Camina con soltura y da pasos firmes que contrastan con el tono pausado de su hablar. Su experiencia y finas letras lo hacen uno de los escritores colombianos que más lectores ha ganado en los últimos años.
Tomás González es de esos hombres que expresan con sencillez lo que piensan y no se enreda con palabras para adornar lo que dice. A sus 64 años ha escrito seis novelas, dos cuentos y un poemario. Próximamente su novela ‘La luz difícil’ será traducida al holandés y al coreano y ‘Primero estaba el mar’ al inglés.

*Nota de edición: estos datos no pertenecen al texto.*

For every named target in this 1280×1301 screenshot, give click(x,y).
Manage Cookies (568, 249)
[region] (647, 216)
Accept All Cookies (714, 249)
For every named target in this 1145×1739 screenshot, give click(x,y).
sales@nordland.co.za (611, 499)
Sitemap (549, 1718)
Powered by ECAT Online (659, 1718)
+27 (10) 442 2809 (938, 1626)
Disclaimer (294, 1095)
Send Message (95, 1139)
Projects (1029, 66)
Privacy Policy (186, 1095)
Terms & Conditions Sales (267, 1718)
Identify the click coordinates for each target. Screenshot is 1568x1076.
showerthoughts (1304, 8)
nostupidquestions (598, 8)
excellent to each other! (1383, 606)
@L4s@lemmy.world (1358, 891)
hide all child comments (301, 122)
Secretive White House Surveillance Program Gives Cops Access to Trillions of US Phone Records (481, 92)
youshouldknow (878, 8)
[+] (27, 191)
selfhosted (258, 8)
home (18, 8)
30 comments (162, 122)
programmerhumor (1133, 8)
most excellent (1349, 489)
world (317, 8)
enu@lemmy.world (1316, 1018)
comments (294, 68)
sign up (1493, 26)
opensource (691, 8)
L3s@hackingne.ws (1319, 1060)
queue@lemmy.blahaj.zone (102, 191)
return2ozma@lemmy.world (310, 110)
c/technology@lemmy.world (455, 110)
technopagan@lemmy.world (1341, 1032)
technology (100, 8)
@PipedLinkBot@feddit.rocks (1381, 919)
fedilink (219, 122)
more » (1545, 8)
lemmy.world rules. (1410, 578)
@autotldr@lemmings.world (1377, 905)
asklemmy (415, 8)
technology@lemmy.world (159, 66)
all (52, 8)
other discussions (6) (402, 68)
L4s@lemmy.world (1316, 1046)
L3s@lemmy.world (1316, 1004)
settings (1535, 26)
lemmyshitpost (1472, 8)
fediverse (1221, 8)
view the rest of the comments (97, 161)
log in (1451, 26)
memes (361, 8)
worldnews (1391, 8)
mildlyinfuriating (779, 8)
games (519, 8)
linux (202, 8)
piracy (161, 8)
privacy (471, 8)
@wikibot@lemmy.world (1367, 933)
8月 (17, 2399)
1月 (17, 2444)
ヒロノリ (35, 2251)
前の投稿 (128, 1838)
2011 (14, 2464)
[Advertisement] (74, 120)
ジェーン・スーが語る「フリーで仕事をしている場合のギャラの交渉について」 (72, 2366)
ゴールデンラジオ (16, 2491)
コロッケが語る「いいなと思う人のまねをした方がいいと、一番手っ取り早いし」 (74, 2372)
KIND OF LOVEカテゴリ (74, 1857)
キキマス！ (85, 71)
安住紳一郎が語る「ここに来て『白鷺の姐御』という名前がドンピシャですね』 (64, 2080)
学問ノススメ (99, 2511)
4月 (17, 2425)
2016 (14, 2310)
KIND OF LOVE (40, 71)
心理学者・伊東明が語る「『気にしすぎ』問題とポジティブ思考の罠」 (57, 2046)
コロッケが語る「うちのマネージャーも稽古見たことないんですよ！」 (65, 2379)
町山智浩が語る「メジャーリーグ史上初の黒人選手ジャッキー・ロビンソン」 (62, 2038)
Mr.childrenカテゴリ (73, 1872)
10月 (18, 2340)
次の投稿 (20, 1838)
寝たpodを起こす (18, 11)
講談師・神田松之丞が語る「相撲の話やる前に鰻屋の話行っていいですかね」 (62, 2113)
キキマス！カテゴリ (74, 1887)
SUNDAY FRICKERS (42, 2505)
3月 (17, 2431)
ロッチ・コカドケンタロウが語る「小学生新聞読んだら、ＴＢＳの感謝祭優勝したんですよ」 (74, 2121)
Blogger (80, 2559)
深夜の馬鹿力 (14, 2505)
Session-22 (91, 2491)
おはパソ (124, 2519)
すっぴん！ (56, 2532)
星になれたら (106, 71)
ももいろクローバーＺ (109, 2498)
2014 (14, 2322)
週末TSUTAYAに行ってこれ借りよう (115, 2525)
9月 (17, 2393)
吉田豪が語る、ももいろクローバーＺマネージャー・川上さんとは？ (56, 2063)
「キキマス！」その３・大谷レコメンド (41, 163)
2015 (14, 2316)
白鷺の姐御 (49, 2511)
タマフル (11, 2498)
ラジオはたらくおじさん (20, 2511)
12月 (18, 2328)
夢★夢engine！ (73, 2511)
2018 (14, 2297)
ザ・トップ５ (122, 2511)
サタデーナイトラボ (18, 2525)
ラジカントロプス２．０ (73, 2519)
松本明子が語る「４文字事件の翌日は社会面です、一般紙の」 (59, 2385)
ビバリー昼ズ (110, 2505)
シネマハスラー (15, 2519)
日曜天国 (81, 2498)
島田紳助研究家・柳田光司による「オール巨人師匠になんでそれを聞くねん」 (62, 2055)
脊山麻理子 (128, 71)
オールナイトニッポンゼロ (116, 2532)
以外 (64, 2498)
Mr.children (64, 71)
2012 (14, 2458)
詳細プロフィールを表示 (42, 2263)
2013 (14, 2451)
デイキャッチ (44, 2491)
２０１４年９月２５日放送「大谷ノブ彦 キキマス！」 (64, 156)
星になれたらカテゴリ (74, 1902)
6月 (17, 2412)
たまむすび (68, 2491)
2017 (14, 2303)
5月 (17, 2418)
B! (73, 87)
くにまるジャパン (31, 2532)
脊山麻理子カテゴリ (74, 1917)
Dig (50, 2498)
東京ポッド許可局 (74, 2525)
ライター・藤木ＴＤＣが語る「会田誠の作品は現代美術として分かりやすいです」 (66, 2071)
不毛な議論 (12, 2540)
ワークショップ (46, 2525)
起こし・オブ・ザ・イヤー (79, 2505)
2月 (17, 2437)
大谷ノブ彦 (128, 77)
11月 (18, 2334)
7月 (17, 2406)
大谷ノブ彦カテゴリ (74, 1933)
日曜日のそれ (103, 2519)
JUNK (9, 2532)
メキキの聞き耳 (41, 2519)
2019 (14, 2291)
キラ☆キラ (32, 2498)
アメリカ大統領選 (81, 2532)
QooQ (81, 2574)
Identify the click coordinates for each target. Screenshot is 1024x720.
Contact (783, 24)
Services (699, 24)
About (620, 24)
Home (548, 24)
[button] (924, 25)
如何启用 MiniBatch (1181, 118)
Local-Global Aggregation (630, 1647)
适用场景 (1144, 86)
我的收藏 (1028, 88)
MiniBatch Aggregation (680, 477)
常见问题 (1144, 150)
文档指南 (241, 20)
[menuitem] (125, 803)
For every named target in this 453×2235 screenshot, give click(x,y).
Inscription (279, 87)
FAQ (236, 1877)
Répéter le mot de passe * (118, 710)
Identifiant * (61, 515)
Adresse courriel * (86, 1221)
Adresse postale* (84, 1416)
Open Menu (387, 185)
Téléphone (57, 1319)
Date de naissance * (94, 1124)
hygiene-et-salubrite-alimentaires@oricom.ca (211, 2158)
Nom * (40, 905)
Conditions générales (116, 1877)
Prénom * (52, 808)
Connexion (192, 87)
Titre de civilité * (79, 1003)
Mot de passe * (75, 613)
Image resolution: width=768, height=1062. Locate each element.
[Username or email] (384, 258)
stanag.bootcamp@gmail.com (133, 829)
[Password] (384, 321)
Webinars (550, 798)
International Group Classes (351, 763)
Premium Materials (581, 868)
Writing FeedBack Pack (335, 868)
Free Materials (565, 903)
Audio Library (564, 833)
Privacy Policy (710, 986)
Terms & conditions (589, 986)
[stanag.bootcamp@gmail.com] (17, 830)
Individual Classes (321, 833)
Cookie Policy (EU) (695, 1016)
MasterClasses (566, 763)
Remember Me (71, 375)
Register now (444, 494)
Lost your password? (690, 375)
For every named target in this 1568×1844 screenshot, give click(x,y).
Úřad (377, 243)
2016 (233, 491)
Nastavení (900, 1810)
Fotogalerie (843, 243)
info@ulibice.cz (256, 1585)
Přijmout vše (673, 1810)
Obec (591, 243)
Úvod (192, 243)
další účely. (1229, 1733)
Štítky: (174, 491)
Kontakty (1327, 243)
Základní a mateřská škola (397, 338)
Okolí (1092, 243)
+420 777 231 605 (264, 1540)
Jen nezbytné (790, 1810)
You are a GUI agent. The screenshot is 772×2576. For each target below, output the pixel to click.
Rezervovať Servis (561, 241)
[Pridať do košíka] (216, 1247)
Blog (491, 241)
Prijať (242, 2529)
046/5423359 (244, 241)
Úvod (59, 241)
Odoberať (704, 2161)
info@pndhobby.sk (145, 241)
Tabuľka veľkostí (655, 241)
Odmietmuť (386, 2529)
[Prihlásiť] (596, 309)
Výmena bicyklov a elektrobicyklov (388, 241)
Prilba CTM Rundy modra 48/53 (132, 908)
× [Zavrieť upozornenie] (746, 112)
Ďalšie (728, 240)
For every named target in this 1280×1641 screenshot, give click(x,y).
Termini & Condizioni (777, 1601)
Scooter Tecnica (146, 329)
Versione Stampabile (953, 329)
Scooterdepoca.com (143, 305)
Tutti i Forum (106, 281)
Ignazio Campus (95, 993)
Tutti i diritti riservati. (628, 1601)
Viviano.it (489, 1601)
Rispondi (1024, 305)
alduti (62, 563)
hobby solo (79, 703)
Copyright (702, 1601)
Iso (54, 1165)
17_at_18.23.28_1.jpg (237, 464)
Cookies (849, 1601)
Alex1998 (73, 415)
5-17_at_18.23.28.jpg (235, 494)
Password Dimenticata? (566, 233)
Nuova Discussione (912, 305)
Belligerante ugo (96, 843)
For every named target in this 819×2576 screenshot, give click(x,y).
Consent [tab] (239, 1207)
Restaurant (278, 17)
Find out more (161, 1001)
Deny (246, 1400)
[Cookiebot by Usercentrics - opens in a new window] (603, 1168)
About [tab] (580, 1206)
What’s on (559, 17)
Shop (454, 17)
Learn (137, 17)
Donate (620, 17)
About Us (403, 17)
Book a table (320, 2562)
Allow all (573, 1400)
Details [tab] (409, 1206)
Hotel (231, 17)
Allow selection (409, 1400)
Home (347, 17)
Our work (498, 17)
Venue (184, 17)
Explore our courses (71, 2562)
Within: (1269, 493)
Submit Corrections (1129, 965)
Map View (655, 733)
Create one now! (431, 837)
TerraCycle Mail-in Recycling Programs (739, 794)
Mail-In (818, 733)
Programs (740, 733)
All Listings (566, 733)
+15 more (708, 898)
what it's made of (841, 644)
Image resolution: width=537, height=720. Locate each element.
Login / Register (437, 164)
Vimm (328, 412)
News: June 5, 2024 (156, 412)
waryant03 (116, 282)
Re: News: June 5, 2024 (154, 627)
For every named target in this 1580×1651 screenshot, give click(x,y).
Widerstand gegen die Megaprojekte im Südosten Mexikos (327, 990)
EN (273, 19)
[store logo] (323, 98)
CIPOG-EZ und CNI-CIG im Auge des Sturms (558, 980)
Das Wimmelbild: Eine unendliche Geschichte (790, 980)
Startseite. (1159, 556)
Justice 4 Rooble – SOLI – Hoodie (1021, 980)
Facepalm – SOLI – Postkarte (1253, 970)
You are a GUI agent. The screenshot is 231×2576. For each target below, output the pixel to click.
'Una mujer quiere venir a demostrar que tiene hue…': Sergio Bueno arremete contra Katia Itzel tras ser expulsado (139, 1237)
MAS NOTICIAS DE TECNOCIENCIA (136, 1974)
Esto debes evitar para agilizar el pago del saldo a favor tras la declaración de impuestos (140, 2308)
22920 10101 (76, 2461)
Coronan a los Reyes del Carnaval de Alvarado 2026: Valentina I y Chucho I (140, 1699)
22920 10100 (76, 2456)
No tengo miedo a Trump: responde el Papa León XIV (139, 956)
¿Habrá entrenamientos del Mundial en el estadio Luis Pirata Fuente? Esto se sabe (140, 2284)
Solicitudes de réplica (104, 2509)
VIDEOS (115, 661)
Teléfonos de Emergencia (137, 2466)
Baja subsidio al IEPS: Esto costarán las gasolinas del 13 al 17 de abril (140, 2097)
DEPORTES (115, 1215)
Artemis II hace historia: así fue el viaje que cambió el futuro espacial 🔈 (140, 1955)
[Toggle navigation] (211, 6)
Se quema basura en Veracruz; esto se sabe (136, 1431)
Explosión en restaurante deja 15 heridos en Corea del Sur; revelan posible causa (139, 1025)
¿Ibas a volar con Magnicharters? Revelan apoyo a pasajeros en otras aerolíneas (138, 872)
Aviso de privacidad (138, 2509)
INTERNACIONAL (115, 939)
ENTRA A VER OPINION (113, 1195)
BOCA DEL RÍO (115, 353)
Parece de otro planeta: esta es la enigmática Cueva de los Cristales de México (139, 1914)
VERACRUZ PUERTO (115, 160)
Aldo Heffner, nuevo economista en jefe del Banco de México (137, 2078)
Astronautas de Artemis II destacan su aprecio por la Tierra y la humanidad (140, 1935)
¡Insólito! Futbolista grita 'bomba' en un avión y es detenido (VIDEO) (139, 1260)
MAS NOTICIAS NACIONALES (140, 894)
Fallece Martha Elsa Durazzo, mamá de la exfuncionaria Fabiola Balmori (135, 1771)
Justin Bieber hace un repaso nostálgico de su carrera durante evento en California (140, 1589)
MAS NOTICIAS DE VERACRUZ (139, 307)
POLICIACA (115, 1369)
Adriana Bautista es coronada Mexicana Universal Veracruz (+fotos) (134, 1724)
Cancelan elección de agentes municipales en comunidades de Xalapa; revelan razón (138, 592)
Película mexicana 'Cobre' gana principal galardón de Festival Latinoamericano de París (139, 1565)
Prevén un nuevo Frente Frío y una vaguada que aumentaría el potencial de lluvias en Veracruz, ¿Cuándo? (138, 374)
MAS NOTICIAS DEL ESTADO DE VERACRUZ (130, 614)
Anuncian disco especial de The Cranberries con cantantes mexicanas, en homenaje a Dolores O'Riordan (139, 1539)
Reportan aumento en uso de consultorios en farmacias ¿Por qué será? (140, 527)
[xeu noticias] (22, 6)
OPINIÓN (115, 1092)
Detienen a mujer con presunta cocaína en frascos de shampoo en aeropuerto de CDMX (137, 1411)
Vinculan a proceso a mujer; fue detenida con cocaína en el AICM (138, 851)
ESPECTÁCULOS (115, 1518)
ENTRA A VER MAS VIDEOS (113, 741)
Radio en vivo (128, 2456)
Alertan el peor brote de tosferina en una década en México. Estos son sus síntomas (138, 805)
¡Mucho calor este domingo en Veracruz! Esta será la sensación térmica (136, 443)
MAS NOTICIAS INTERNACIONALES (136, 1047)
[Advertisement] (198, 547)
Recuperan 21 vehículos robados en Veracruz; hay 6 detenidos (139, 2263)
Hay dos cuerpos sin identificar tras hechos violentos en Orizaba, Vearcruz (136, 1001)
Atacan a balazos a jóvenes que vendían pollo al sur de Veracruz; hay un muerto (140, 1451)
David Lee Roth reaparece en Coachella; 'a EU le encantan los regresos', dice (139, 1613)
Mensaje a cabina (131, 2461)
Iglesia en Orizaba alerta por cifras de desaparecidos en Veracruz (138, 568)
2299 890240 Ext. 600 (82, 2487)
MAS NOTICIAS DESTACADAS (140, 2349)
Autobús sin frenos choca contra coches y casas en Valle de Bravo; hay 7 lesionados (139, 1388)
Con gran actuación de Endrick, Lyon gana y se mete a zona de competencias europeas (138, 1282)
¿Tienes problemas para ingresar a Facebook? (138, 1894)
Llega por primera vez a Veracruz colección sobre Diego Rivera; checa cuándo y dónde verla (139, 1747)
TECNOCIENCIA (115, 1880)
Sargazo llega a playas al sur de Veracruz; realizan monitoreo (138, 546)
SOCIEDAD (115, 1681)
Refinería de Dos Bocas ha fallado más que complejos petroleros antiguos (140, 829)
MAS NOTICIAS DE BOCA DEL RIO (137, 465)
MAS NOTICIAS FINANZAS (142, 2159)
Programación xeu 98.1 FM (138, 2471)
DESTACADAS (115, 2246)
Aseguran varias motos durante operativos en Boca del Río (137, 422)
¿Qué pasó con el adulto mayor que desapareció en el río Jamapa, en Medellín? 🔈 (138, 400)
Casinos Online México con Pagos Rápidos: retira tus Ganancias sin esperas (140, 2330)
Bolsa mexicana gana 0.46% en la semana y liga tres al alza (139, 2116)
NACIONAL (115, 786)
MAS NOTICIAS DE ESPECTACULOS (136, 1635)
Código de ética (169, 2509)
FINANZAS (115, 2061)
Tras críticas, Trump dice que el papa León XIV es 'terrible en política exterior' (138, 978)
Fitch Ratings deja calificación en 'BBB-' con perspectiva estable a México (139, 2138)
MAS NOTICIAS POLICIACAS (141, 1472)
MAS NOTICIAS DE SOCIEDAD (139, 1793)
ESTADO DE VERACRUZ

Para escribir prefiere la intimidad y afirma que no admite que los lectores se asomen por la espalda. Tomás actualmente vive en una finca en Cachipay, a dos horas de Bogotá. Allí tiene su escritorio incrustado en medio de un enorme ventanal, desde donde observa la vegetación y se relaja con el sonido de los pájaros.
¿Cómo define su infancia?
Una época alucinada. Es el momento de la vida con el que más intensidad se vive.
¿Los recuerdos más intensos?
Todos los que tienen que ver con el campo, la lectura y la relación con los libros.
¿Influyó la naturaleza en el deseo de ser escritor?
Lo hizo en la temática de lo que he escrito. La naturaleza siempre aparece en mis obras, hay situaciones con mucha presencia del mar, del verde que tiñe montañas. En la juventud pasaba largo tiempo en la costa y eso queda tatuado en la mente.
¿Su luz difícil?
Mantener la alegría en un mundo en el que hay tanto dolor.
¿El amor lejano?
En algún momento todos son muy lejanos.
¿Que significó ese libro?
Con ‘El lejano amor de los extraños’ me di cuenta que más o menos había aprendido a escribir cuentos… me tomó muchos años hacerlo. Un libro de aprendizaje, lo escribí, borré, reescribí y volví a rehacer.
¿Lo más temporal?
La alegría, dura poquito.
¿El reto de esta novela?
En ‘Temporal’ los protagonistas tratan de vencer el odio y de vivir el odio que sienten por una tragedia. Ideal para relacionar con la realidad.